WHAT IS BEING ASKED: Go line by line through the data below and count those with the string "Copy". Give the number only.

MATERIAL SUPPLIED:

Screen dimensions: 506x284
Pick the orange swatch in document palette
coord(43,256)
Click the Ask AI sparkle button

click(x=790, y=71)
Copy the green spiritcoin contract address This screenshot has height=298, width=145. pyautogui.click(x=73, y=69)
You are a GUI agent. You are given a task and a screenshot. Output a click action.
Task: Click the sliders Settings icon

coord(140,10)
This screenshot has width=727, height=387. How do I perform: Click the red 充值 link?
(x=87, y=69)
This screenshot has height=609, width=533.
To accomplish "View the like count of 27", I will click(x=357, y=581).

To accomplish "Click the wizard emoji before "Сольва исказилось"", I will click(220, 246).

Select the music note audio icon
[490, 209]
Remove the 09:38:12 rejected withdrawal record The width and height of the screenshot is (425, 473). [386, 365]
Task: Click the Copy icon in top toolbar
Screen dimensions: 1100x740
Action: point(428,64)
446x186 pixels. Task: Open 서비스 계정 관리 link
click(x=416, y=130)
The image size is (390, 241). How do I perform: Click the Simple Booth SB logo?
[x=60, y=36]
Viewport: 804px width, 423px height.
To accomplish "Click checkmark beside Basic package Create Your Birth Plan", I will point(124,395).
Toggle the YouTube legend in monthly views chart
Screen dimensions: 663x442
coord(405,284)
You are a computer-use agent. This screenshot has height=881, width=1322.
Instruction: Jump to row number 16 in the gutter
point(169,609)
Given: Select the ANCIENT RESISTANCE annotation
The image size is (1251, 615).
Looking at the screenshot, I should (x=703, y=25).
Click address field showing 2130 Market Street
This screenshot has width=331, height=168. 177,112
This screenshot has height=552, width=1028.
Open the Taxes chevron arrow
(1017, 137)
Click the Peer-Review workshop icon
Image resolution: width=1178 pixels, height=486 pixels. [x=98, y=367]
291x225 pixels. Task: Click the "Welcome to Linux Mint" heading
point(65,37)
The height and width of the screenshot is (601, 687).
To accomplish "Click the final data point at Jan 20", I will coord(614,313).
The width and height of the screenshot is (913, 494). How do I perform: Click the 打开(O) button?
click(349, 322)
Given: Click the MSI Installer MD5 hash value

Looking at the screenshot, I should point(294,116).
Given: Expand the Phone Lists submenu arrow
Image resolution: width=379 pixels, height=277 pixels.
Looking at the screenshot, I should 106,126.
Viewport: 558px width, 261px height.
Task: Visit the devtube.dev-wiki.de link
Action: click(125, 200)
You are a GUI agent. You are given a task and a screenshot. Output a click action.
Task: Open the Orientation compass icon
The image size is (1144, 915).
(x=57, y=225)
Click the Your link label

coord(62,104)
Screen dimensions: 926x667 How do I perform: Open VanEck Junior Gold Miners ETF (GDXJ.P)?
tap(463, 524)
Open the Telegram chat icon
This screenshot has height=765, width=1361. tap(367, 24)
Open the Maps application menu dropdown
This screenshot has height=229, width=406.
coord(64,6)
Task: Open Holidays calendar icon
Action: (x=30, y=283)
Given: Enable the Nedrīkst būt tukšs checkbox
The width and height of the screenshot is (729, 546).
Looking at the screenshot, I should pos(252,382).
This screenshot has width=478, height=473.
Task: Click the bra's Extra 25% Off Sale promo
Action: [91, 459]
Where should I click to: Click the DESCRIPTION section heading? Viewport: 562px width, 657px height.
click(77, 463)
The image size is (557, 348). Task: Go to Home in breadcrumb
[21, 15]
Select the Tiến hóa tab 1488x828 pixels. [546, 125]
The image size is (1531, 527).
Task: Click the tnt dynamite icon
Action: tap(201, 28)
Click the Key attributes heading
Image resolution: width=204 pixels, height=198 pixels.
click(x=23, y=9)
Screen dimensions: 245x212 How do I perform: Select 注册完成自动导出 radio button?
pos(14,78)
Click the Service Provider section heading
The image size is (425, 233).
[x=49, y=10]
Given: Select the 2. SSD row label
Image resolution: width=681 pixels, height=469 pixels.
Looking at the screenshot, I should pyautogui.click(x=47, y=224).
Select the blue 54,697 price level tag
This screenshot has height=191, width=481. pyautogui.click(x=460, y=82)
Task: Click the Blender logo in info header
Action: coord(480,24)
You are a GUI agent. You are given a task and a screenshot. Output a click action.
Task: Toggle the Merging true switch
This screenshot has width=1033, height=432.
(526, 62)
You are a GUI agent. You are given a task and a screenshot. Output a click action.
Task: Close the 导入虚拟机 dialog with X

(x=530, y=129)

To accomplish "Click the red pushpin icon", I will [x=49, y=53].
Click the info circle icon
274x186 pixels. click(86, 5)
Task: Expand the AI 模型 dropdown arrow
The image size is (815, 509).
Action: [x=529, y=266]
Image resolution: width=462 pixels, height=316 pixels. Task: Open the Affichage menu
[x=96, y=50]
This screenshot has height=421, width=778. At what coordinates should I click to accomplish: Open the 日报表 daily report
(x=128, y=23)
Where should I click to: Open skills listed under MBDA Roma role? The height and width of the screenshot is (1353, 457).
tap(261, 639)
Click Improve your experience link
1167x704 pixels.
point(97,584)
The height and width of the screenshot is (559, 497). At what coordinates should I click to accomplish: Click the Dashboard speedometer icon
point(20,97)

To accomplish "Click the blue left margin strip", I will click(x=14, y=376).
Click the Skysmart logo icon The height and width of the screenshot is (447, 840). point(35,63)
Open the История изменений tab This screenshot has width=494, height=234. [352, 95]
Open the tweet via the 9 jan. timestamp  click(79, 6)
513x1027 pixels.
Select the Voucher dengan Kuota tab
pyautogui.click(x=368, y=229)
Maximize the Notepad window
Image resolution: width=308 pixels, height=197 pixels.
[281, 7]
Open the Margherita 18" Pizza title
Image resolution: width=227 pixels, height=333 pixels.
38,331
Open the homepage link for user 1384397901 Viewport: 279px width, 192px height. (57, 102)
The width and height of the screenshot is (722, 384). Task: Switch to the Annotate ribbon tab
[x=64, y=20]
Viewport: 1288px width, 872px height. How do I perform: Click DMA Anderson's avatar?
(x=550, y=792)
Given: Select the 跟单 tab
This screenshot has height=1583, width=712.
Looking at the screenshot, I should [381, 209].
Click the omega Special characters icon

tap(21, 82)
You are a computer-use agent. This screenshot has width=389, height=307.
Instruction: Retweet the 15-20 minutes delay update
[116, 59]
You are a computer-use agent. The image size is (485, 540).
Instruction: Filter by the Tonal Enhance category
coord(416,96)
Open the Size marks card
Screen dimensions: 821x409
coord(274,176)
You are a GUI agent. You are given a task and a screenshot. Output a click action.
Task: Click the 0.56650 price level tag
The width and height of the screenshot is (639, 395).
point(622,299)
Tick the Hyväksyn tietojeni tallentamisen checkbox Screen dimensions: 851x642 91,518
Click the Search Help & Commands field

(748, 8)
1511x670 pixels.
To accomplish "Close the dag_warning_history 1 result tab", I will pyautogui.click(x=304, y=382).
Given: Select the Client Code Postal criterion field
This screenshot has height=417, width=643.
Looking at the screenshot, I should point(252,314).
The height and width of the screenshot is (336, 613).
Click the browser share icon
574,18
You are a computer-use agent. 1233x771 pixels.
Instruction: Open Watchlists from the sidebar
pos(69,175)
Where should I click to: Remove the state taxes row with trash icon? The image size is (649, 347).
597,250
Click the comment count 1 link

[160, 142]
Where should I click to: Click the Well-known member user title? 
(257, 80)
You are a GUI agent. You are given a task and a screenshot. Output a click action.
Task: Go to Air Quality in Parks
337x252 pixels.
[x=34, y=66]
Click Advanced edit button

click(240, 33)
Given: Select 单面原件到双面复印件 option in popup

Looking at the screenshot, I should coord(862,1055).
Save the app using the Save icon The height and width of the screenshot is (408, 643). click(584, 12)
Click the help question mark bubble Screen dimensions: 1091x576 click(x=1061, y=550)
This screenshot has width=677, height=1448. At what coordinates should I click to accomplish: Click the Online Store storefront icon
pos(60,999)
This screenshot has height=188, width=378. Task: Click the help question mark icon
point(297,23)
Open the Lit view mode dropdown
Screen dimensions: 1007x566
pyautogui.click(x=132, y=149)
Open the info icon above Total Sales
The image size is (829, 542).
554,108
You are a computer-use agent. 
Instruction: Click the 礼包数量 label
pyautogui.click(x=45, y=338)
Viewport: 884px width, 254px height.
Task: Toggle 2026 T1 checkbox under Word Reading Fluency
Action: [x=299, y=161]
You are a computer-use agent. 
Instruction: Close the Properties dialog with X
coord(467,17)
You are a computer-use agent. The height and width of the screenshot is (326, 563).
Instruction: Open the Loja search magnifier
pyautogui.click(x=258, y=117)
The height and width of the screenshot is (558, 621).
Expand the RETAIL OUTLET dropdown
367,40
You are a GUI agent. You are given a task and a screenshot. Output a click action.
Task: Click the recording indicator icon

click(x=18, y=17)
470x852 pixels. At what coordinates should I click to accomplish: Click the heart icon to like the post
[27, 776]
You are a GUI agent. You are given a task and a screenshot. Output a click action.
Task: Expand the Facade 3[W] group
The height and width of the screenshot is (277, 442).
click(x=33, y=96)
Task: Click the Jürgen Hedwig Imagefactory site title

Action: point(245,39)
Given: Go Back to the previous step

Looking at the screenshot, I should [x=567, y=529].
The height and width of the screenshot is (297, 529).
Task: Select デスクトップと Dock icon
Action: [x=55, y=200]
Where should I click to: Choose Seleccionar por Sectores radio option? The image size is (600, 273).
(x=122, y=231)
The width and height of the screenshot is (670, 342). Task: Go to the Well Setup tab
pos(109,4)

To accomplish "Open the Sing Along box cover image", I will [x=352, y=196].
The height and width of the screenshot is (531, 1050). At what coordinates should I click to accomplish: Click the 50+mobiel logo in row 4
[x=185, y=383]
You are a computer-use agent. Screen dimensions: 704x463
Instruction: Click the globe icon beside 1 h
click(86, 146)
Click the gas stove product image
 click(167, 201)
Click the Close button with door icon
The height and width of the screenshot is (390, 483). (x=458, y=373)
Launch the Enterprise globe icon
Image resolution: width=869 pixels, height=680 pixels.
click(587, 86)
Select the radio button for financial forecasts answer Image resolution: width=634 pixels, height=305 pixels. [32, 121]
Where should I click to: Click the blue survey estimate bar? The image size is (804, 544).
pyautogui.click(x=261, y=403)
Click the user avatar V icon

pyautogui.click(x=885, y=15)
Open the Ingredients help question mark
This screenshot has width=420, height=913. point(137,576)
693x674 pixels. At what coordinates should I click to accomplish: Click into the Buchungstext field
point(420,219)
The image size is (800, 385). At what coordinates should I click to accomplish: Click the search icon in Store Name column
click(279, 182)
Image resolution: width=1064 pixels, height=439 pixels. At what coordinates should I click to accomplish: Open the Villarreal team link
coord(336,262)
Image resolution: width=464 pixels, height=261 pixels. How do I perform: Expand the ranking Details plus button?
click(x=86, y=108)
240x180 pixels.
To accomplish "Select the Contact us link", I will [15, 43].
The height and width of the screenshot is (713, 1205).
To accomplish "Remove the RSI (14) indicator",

RESULT OF THIS EXERCISE: 2